"Sanat Yüzmeyi Bilir": Sokak Sanatçısı Blub'ın Mavi Serisi
Geçen yaz Temmuz ayında İtalya’nın birkaç şehrini gezdik. Özellikle Floransa sokaklarının her köşesinin tadını yürüyerek çıkardık diyebilirim. Bildiğiniz üzere Floransa sanat potansiyeli yüksek bir şehir. Her an her yerde resim yapan, şarkı söyleyen insanlar görmeniz olası. Ama gezdikçe özellikle her yeni girdiğim sokakta gözlerimin aradığı tek bir şey olmaya başlamıştı. Sanat eserlerini, büyük sanat, sinema, müzik ve hatta moda ustalarını suya batırılmış halde tasvir eden mavi baskılar. Evet, Bulb’ın “Sanat Yüzmeyi Bilir (L’Arte Sa Nuotare)” serisi.
Benimki gibi dikkatli bir göz o ünlü eserleri hemen tanıyacak ve tekil dönüşümlerine hayran kalacaktır diye düşünüyorum. Birkaç tarihi figür birçok tanınmış çağdaş kişilik sokaklarda tek bir ortak özellikle buluşmuşlardı o da: yüzlerindeki dalış maskesi.
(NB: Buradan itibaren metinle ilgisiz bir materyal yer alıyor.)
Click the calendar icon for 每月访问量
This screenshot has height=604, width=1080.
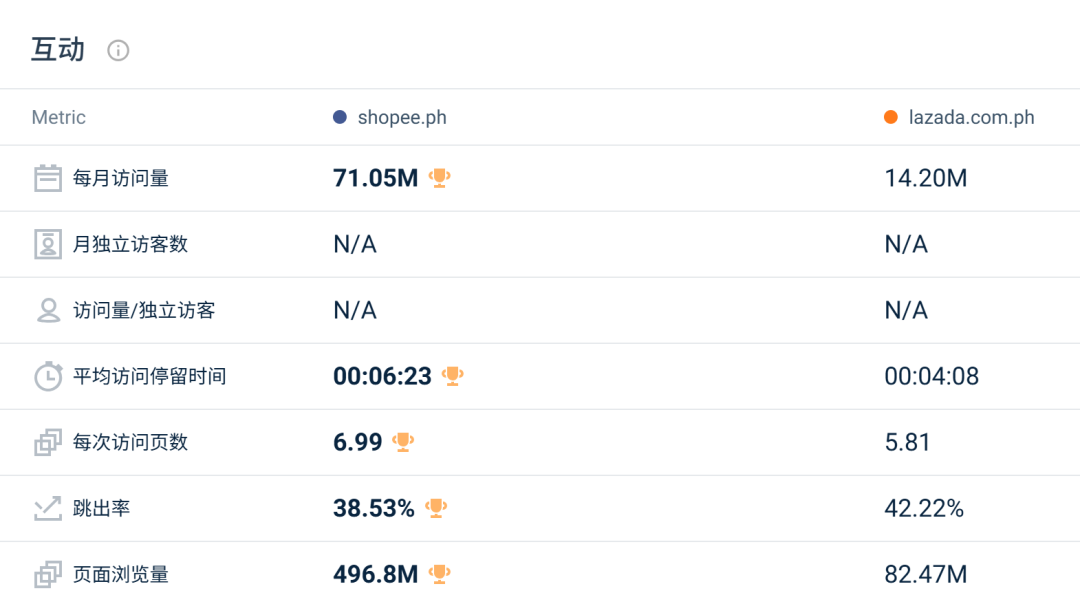48,178
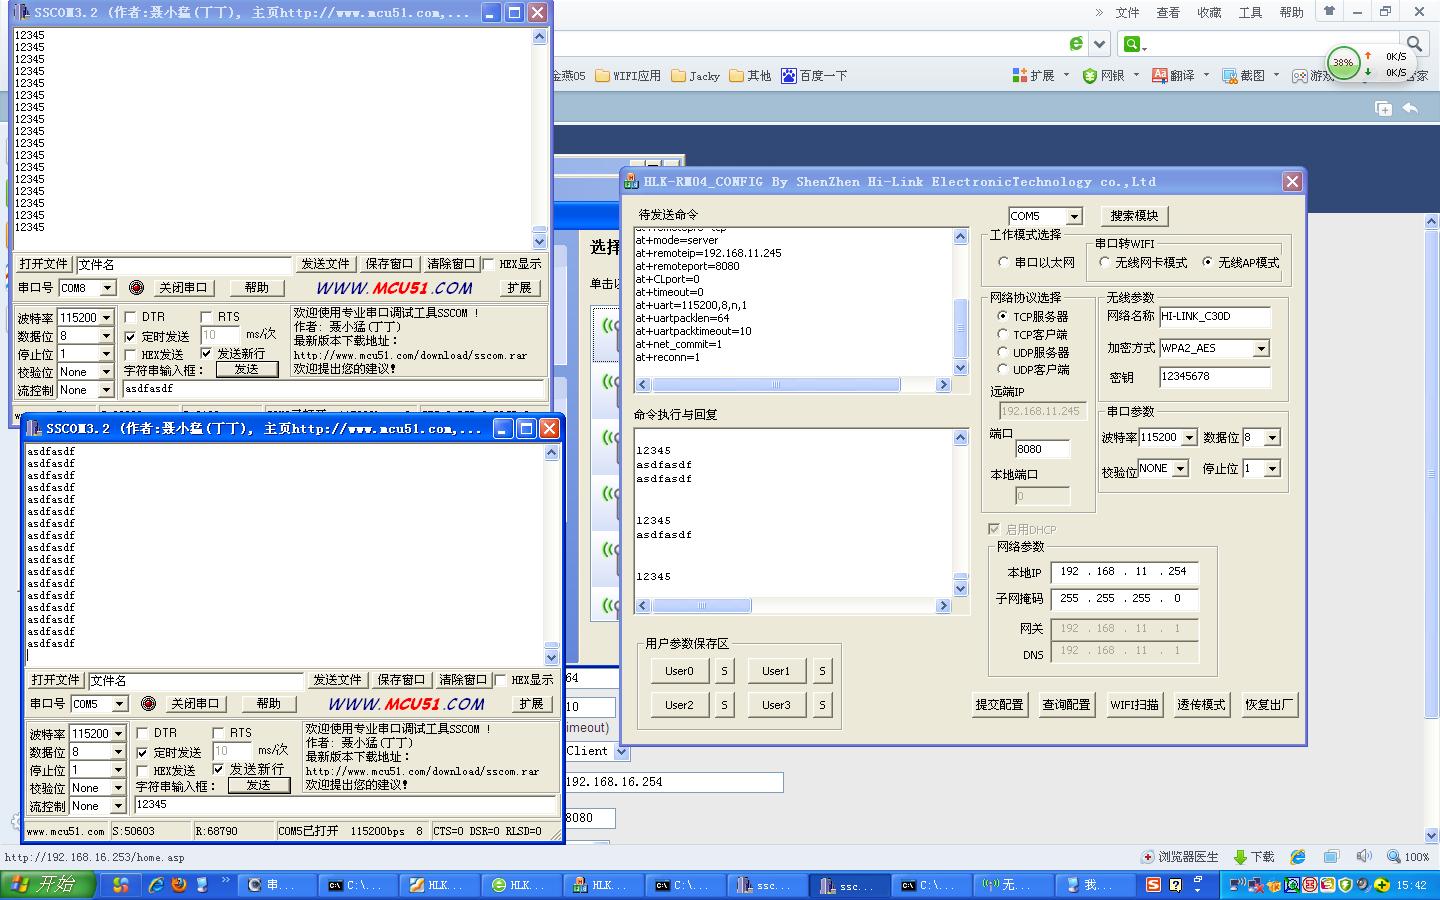This screenshot has height=900, width=1440.
Task: Click the red port status indicator beside COM8
Action: click(x=136, y=288)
Hemen araştırmaya başladım, tabii ki bu resimleri kimin yaptığını çok merak ediyordum. Anonim kalmak isteyen, takma ismiyle tanınan Blub adında bir sanatçı çıktı karşıma. Karşılaştığım bütün o resimler de “Sanat Yüzmeyi Bilir (L’Arte Sa Nuotare)” serisinin parçasıymış meğer. Çoğunu gösterebilmek adına da kolajladım. Şimdi biraz Bulb’ı tanıyalım.
Bulb için her şey, 2013 yılında İspanya’nın Cadaques şehrinde tatildeyken, arkadaşının oğlunun resmini bir deniz maskesiyle gaz sayacının üstüne çizmesiyle başlamış. Köyün sokaklarında, yerel ressamlar hep denizcilik konulu resimler çiziyorlarmış. Floransa’ya döndüğünde de fikir tamamen projeye dönüşmüş.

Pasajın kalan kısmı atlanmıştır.